Saturday, October 7, 2023

Route cards, Part 26: car movement

 In a lengthening series of posts, I have been showing the fascinating (at least to me) variety in grading cards and route cards used by different railroads, all from the Michael Litant collection. Grading cards were used after an empty freight car had been inspected, and the card identified what class of loading could be put into that car. Route cards directed car movement, usually to an interchange or specific yard track. But some cards, as seen in the present post, directed other movements.

[Previous posts about grading cards or route cards can easily be found by using “route cards” or “grading cards” in the search box at right.]

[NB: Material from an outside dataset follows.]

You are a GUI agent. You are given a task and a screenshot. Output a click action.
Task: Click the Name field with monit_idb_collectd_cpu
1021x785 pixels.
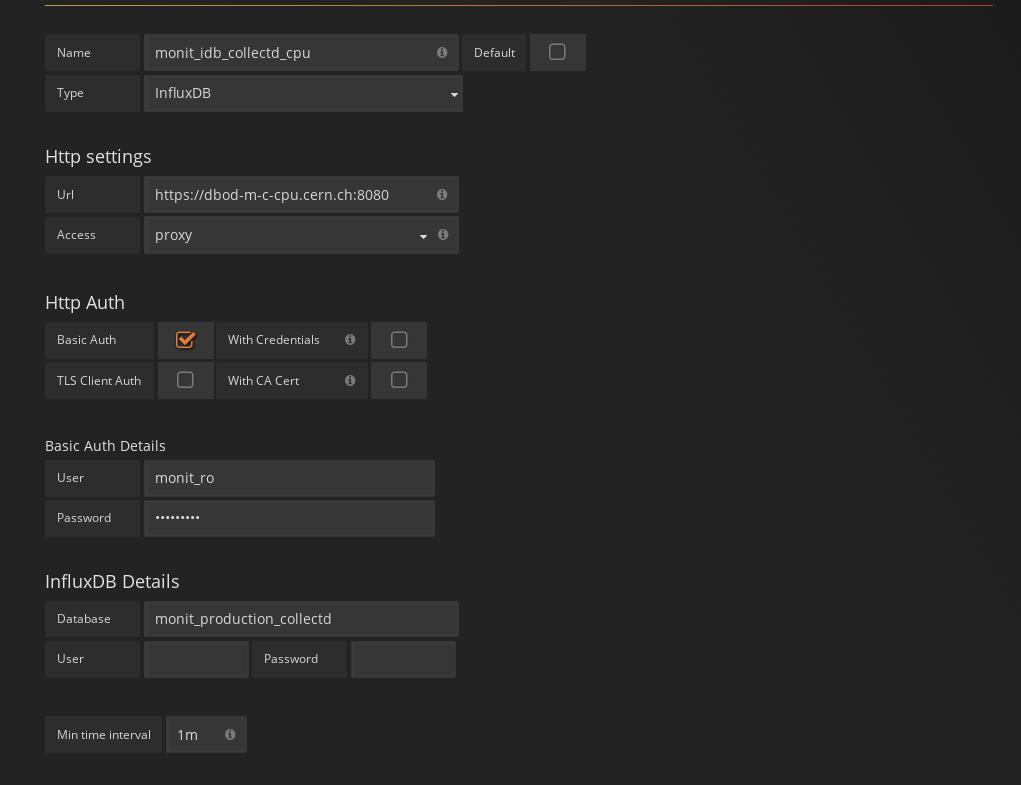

I will begin with a couple of straightforward cards, intended to direct cars for repairs. The first, a New York Central card, is interesting in that one side directs a car to be moved to a shop for repairs when empty; while the other side directs immediate repair, probably for cases where the car could not or should not be moved. It is 3.5 x 8 inches in size and has not been filled out.

A similar card from the Denver & Rio Grande Western is 4 x 8.5 inches, and is dated June 4, 1968. Here one may assume that the red-color side is the equivalent of the “Shop at Once” side of the NYC car above. That is also the side filled out. The car number indicated is 3481 but no initial is shown. That may, of course, indicate that it was a Rio Grande car, but at that time D&RW had no cars with that number. It may be an abbreviation.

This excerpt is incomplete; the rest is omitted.